Which is a very interesting question…that may not have an answer (but that does not make it less interesting!)
A few thoughts about that meme that all models are wrong: (resonating from last week discussion):
- While the hypothetical model is indeed almost invariably and irremediably wrong, it still makes sense to act in an efficient or coherent manner with respect to this model if this is the best one can do. The resulting inference produces an evaluation of the formal model that is the “closest” to the actual data generating model (if any);
- There exist Bayesian approaches that can do without the model, a most recent example being the papers by Bissiri et al. (with my comments) and by Watson and Holmes (which I discussed with Judith Rousseau);
- In a connected way, there exists a whole branch of Bayesian statistics dealing with M-open inference;
- And yet another direction I like a lot is the SafeBayes approach of Peter Grünwald, who takes into account model misspecification to replace the likelihood with a down-graded version expressed as a power of the original likelihood.
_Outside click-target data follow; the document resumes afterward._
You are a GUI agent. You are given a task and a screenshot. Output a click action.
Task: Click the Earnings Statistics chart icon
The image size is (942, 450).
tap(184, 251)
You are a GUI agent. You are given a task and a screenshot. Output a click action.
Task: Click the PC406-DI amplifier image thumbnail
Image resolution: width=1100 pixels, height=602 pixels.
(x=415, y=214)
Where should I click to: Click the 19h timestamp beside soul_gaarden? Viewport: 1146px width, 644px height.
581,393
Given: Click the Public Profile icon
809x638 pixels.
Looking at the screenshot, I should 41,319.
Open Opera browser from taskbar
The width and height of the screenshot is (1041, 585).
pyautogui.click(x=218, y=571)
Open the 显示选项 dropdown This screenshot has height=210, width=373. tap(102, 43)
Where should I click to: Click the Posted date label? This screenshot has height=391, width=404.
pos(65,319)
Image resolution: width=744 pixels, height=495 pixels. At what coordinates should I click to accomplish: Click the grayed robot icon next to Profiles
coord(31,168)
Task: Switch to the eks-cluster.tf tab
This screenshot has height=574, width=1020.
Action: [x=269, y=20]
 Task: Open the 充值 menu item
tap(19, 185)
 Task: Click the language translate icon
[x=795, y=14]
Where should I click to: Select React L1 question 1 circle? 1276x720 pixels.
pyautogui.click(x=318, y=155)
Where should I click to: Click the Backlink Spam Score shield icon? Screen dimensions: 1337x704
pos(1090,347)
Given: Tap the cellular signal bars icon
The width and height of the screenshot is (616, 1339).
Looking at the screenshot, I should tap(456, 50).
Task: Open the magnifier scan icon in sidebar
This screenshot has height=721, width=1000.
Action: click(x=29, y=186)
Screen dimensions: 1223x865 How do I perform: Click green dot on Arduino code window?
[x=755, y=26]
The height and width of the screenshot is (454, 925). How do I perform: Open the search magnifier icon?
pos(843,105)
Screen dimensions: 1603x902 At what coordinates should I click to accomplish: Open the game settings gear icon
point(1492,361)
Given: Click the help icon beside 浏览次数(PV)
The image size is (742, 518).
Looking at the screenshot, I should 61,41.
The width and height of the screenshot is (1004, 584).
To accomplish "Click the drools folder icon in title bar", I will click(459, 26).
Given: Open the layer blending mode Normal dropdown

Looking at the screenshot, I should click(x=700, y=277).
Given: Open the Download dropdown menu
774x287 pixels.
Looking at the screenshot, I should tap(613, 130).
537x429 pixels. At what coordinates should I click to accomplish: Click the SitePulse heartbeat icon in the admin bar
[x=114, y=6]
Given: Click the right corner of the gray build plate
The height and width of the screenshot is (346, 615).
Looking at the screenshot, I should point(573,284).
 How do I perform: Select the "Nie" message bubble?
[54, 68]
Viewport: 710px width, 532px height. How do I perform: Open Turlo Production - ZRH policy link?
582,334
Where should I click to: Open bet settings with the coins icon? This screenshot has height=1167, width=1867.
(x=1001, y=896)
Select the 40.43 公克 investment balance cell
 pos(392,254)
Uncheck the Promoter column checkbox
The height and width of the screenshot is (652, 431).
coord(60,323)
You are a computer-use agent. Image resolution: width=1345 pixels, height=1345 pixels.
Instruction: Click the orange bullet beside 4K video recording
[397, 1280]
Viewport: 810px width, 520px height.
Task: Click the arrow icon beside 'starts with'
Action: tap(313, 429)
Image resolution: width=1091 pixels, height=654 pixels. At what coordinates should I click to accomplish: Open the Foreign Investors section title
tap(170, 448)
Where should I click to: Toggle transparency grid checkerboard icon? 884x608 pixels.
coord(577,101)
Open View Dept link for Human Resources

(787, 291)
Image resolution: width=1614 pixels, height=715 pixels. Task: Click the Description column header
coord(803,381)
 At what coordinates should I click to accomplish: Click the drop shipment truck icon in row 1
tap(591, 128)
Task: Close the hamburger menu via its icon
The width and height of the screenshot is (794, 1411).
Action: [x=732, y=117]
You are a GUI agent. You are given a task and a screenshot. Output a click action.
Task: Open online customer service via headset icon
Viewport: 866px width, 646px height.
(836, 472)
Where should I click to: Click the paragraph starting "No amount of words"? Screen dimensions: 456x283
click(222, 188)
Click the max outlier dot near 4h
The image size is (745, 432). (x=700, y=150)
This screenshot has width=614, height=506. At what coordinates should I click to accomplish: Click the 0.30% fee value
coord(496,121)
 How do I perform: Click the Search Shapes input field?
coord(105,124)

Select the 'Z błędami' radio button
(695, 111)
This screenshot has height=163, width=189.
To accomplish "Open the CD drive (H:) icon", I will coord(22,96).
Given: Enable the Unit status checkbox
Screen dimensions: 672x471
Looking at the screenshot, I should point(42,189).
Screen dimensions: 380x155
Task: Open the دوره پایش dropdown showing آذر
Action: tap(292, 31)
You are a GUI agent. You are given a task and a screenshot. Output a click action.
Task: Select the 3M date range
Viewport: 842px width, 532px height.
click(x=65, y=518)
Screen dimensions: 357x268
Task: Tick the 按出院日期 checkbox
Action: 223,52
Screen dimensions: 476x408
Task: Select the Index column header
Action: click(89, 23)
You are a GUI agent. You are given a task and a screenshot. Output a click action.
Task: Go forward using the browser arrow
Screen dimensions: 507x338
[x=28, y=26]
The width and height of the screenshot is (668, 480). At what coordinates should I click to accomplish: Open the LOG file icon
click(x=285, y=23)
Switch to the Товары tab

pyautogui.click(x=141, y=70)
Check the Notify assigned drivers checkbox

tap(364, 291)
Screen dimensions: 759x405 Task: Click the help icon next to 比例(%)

- The very recent Read Paper by Gelman and Hennig addresses this issue, albeit in a circumvoluted manner (and I added some comments on my blog).
- In a sense, Bayesians should be the least concerned among statisticians and modellers about this aspect since the sampling model is to be taken as one of several prior assumptions and the outcome is conditional or relative to all those prior assumptions.
May 9, 2017 at 2:54 pm
I like the Bissiri, Holmes and Walker idea that your model is really just there to codify the question you’re trying to ask and contains the thing you’re interested (by not modelling the part of the process you’re not interested in) and the things that you want to “control” for. It’s a powerful complement to the “generative modelling” approach.